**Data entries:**
--------------------------------
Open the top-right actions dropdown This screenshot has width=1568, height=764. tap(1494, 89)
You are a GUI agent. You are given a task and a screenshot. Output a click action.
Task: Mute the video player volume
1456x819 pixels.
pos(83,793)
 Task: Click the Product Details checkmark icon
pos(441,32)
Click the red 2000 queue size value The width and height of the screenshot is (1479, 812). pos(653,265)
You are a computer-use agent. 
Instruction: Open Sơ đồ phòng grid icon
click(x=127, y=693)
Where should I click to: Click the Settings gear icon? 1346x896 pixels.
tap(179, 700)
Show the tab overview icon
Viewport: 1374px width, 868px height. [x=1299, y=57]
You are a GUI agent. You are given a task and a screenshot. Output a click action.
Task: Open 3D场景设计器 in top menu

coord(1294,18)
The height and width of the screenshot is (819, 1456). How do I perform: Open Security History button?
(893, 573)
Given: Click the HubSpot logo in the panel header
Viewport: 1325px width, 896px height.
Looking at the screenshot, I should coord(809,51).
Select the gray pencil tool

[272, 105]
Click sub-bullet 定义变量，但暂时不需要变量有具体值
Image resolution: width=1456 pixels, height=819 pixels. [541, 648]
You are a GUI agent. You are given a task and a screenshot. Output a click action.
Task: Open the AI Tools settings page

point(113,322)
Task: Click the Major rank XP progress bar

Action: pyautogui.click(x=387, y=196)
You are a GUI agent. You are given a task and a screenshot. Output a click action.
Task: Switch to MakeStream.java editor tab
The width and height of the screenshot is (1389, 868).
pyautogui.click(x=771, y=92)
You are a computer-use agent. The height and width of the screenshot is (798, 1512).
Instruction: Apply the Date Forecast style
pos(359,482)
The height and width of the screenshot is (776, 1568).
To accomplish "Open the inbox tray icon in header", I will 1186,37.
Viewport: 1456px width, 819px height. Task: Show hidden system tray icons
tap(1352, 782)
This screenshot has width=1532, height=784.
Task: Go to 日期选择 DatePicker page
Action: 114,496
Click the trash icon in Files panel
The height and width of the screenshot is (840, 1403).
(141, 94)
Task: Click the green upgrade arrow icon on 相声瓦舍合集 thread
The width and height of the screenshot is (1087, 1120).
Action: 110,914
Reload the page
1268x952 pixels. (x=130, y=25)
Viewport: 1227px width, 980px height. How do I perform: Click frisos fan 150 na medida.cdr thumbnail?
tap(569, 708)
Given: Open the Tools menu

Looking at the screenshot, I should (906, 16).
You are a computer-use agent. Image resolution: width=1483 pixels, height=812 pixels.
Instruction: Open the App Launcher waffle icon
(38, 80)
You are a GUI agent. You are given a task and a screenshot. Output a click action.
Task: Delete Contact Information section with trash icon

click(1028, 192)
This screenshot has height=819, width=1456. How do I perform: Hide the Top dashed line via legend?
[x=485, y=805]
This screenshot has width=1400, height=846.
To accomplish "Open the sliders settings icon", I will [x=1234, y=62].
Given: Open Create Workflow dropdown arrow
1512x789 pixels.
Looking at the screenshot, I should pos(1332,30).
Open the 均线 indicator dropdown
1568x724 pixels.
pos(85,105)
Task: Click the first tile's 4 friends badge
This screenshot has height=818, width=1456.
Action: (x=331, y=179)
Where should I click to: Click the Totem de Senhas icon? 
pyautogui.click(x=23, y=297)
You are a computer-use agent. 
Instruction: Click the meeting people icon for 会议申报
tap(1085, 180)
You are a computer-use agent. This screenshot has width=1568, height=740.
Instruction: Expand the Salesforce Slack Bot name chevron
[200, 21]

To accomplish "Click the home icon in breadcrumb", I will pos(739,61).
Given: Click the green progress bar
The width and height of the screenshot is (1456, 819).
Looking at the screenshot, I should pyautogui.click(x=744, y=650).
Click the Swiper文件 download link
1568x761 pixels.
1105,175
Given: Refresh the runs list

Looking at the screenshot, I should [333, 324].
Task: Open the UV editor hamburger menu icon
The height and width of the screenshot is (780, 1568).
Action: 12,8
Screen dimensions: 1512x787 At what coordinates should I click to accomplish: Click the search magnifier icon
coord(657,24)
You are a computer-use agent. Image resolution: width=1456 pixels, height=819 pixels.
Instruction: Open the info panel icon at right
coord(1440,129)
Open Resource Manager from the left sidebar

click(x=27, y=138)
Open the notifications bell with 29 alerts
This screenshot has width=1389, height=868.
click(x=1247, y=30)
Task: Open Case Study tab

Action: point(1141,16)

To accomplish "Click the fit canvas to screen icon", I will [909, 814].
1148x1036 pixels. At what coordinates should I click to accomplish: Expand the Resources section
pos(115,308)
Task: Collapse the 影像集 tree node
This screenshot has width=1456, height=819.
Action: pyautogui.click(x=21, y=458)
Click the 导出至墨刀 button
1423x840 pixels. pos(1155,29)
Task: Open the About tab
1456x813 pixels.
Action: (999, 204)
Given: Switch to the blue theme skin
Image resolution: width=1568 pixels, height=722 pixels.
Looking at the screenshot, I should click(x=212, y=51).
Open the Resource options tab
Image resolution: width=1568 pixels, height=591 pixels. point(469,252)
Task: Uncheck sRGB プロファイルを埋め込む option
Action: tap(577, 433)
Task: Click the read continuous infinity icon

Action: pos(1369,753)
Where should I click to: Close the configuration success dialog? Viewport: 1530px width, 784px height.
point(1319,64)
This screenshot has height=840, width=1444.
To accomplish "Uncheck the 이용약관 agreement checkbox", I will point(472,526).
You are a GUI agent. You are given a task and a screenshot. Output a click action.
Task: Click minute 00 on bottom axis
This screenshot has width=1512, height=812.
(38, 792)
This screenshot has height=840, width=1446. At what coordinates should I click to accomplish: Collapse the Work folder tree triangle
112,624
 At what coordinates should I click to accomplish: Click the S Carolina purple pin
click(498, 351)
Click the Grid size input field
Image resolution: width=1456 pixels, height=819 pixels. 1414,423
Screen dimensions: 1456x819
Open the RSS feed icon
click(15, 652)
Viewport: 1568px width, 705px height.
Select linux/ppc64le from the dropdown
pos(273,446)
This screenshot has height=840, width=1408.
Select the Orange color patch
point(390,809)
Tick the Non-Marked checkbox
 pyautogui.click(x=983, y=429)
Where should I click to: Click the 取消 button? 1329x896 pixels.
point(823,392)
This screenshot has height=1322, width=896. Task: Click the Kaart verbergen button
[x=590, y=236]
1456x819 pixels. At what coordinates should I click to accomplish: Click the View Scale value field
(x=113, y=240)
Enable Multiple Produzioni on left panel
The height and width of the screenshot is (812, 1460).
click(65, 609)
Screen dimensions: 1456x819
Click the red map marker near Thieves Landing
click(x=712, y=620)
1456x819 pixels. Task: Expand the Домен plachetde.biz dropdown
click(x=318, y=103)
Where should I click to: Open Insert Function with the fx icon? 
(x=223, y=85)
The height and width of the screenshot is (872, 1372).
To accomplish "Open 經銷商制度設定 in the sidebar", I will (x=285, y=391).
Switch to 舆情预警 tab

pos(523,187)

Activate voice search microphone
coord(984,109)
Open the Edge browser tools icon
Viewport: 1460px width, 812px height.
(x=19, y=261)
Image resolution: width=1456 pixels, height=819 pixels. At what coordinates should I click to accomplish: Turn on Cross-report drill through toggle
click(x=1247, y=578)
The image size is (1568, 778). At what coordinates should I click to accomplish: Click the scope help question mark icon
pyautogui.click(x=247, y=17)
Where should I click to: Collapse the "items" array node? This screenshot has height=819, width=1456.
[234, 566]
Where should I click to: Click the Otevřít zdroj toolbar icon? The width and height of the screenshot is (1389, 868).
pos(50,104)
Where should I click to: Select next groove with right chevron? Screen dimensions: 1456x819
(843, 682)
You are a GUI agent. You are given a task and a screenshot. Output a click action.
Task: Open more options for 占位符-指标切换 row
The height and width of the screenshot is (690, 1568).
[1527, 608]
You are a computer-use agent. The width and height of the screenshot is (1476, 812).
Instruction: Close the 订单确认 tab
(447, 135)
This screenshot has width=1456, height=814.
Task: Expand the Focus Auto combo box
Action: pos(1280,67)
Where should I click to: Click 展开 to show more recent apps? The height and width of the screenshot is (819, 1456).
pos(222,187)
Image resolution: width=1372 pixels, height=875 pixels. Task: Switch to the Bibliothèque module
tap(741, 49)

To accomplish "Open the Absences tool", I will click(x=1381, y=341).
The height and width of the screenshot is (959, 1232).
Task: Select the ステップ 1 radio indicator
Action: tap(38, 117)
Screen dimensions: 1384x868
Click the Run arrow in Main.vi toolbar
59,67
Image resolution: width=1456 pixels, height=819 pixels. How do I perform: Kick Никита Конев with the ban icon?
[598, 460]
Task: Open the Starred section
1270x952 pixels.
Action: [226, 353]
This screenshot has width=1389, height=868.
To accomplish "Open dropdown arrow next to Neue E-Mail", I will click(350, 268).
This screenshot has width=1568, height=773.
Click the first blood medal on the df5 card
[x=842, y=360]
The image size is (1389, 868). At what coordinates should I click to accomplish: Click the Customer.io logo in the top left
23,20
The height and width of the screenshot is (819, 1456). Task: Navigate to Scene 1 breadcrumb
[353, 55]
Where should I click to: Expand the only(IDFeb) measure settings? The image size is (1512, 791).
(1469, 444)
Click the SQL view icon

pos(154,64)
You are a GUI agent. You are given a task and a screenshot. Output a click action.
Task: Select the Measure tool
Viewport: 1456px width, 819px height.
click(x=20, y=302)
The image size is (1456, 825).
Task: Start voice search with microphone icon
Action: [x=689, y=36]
--------------------------------
**WHAT YOU SHOULD DO:**
Would you please repeat exactly the lines above, starting at the line with "This screenshot has height=819, width=1456. How" and stopping at the line with "Task: Click the first tile's 4 friends badge", both included?

**ANSWER SECTION:**
This screenshot has height=819, width=1456. How do I perform: Hide the Top dashed line via legend?
[x=485, y=805]
This screenshot has width=1400, height=846.
To accomplish "Open the sliders settings icon", I will [x=1234, y=62].
Given: Open Create Workflow dropdown arrow
1512x789 pixels.
Looking at the screenshot, I should pos(1332,30).
Open the 均线 indicator dropdown
1568x724 pixels.
pos(85,105)
Task: Click the first tile's 4 friends badge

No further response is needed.